• **WORK TO COMPLETE**
The entire listing is to be repeated verbatim.
# # # #
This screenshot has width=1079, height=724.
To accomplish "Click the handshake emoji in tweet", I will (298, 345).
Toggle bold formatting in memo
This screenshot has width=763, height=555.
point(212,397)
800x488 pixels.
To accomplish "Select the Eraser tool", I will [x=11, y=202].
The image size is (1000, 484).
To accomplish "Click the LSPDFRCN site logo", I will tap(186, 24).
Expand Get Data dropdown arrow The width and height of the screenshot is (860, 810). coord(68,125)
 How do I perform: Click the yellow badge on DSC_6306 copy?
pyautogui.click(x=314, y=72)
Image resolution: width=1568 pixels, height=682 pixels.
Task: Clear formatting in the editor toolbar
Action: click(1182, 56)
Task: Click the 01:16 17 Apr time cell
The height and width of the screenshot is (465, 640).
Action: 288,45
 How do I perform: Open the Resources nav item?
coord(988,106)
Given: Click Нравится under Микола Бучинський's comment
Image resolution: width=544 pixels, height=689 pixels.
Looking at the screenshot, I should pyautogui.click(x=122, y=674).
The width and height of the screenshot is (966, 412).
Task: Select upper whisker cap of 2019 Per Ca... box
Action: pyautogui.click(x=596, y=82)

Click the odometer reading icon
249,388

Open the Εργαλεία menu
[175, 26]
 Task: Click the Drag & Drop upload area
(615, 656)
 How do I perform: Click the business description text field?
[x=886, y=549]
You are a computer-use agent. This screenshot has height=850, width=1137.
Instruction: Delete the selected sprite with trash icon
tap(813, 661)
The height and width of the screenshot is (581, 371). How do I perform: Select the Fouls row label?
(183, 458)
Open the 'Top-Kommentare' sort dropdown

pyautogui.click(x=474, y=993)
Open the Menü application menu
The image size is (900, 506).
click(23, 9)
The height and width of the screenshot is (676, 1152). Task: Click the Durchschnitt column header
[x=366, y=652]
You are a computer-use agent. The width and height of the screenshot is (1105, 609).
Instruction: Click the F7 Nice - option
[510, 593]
# # # #
• **PROBLEM SOLUTION**
This screenshot has width=1079, height=724.
To accomplish "Click the handshake emoji in tweet", I will (298, 345).
Toggle bold formatting in memo
This screenshot has width=763, height=555.
point(212,397)
800x488 pixels.
To accomplish "Select the Eraser tool", I will [x=11, y=202].
The image size is (1000, 484).
To accomplish "Click the LSPDFRCN site logo", I will tap(186, 24).
Expand Get Data dropdown arrow The width and height of the screenshot is (860, 810). coord(68,125)
 How do I perform: Click the yellow badge on DSC_6306 copy?
pyautogui.click(x=314, y=72)
Image resolution: width=1568 pixels, height=682 pixels.
Task: Clear formatting in the editor toolbar
Action: click(1182, 56)
Task: Click the 01:16 17 Apr time cell
The height and width of the screenshot is (465, 640).
Action: 288,45
 How do I perform: Open the Resources nav item?
coord(988,106)
Given: Click Нравится under Микола Бучинський's comment
Image resolution: width=544 pixels, height=689 pixels.
Looking at the screenshot, I should pyautogui.click(x=122, y=674).
The width and height of the screenshot is (966, 412).
Task: Select upper whisker cap of 2019 Per Ca... box
Action: pyautogui.click(x=596, y=82)

Click the odometer reading icon
249,388

Open the Εργαλεία menu
[175, 26]
 Task: Click the Drag & Drop upload area
(615, 656)
 How do I perform: Click the business description text field?
[x=886, y=549]
You are a computer-use agent. This screenshot has height=850, width=1137.
Instruction: Delete the selected sprite with trash icon
tap(813, 661)
The height and width of the screenshot is (581, 371). How do I perform: Select the Fouls row label?
(183, 458)
Open the 'Top-Kommentare' sort dropdown

pyautogui.click(x=474, y=993)
Open the Menü application menu
The image size is (900, 506).
click(23, 9)
The height and width of the screenshot is (676, 1152). Task: Click the Durchschnitt column header
[x=366, y=652]
You are a computer-use agent. The width and height of the screenshot is (1105, 609).
Instruction: Click the F7 Nice - option
[510, 593]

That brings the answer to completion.